À l’occasion d’un séminaire de partage et de réflexion autour d’expériences de sélection participative15, le débat se porte sur la dénomination du travail collectif effectué. Est-ce seulement de la « sélection » ? N’est-il pas trop restrictif ? Ne faudrait-il pas parler plus largement de « recherche » ? Ce même séminaire fait émerger les contradictions entre une envie de laisser le protocole toujours ouvert et le besoin de sécuriser le planning de travail des doctorants. On souligne également la difficulté de concilier différentes temporalités : celle de l’établissement de relations de confiance et celle (plus courte) des contrats de recherche. Le tuilage des contrats assure certes une relative pérennité des financements, mais il présente l’inconvénient de multiplier des contrats à durée déterminée, d’où un turn-over important des personnes, peu propice à la continuité des relations personnelles (Brac de la Perrière et al., 2011).
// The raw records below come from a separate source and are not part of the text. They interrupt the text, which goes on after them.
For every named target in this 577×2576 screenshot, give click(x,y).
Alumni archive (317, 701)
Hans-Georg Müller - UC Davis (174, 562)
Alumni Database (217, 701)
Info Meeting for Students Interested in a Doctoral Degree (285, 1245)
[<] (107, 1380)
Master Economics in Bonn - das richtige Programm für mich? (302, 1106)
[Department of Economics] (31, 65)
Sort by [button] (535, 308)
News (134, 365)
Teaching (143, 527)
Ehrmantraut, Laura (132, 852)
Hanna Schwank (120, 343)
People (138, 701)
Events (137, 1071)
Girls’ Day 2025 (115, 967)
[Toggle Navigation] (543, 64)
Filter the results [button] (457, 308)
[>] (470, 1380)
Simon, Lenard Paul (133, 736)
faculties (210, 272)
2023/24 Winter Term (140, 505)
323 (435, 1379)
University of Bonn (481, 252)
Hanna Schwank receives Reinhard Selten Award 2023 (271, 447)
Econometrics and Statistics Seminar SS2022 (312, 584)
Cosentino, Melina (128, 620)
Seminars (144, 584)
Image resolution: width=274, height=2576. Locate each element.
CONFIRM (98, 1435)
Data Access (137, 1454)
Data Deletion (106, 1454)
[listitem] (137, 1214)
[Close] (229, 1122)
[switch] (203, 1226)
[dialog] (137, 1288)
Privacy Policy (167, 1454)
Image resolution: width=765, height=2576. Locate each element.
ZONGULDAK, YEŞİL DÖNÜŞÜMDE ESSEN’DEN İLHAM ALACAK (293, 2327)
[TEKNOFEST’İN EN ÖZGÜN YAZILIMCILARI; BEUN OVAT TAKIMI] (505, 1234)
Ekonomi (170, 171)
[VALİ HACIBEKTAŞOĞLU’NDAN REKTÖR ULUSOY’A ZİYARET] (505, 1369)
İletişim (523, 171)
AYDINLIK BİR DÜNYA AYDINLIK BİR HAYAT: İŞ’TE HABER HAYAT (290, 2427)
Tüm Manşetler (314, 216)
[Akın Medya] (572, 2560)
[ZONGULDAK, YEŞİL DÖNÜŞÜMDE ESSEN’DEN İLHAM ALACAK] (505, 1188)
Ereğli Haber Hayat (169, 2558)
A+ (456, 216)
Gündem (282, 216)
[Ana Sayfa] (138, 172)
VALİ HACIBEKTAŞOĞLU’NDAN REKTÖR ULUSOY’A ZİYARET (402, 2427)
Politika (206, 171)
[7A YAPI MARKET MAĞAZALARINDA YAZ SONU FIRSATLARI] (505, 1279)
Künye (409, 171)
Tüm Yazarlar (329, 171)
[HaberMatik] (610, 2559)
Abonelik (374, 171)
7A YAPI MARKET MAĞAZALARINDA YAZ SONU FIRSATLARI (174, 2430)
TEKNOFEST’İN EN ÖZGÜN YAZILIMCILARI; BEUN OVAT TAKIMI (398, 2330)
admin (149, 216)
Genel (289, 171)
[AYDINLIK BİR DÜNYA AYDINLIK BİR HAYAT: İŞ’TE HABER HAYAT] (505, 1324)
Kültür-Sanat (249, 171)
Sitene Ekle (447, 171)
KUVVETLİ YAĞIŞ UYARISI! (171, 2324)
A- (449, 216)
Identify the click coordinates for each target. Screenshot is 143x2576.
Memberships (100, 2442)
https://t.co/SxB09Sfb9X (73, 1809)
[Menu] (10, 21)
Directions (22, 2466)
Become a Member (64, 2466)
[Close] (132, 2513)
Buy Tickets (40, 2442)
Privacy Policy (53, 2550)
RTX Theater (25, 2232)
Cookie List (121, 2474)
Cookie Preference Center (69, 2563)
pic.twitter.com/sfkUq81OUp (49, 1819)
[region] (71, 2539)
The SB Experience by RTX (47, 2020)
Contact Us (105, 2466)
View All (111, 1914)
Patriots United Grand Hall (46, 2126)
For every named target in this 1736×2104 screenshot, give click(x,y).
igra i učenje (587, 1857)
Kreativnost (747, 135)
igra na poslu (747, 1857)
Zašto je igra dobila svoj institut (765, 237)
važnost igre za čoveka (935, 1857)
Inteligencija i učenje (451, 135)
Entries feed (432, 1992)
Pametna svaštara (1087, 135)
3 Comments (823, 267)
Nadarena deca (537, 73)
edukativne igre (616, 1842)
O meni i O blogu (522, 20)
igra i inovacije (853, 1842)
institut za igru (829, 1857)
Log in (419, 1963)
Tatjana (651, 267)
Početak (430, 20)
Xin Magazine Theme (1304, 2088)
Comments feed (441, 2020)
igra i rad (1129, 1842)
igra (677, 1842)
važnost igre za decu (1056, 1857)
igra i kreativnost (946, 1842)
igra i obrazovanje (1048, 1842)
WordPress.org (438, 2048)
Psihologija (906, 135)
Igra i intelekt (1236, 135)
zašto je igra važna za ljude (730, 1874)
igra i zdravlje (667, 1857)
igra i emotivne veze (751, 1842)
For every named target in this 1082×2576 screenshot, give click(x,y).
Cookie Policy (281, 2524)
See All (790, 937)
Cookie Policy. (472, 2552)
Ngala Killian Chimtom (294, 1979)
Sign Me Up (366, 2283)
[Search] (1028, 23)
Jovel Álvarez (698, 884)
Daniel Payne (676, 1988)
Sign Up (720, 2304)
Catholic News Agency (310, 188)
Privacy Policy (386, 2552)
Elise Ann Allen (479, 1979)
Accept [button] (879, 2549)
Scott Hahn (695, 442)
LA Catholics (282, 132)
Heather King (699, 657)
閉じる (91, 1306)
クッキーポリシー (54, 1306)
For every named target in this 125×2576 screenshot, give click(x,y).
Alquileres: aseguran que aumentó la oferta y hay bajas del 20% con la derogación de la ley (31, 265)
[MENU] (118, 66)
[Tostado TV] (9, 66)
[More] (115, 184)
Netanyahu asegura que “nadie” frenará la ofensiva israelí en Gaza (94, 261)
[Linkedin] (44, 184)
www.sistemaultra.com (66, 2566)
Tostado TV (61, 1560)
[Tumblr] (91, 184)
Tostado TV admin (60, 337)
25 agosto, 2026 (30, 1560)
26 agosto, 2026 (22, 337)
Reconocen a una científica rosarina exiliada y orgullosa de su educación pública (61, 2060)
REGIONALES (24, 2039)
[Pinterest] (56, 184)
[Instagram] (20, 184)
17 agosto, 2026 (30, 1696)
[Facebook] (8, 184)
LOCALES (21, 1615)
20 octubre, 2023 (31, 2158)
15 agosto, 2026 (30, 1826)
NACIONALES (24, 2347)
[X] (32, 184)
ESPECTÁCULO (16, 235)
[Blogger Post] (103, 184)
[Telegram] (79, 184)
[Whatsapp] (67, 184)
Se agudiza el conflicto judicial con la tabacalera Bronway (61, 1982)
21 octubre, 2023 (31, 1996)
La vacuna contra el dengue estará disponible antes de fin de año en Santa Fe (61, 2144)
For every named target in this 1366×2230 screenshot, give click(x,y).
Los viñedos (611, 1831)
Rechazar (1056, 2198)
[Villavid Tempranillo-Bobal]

Une discussion, toujours pas close à l’heure actuelle, s’ouvre également autour du terme « participatif ». Pour beaucoup d’agriculteurs, le terme est condescendant. Paradoxalement, il induit une vision de la recherche centrée sur le laboratoire puisqu’il suggère que ce sont les scientifiques qui consentent à faire « participer » les agriculteurs. Le qualificatif « collaboratif » − jugé plus symétrique – est proposé comme alternative. Le terme « décentralisé » apparaît également puisque « les stratégies reposant sur la décentralisation du processus de sélection sont souvent associées à la mise en œuvre d’une sélection participative » (Goldringer et al., 2012, p. 155). I. Goldringer entend les réserves sur le terme « participatif », mais assume la part stratégique du syntagme « sélection participative » : mot-clé répertorié dans les bases de référencement, son emploi dans un article scientifique garantit une meilleure visibilité des recherches auprès de la communauté scientifique rassemblée autour de ce label. L’expression « sélection paysanne et participative » résulte d’un compromis entre volonté des paysans-boulangers de ne pas être réduits au simple rôle de participants et besoin des chercheurs de voir leurs travaux identifiés à un champ académique déjà constitué16. Plusieurs publications à vocation programmatique voient alors le jour. Elles insistent sur les principes éthiques à l’origine du projet : la dimension horizontale des relations entre acteurs du monde agricole et scientifiques ; le caractère décentralisé de la prise de décision ; l’encapacitation des agriculteurs (Dawson et al., 2011 ; Goldringer et al., 2012).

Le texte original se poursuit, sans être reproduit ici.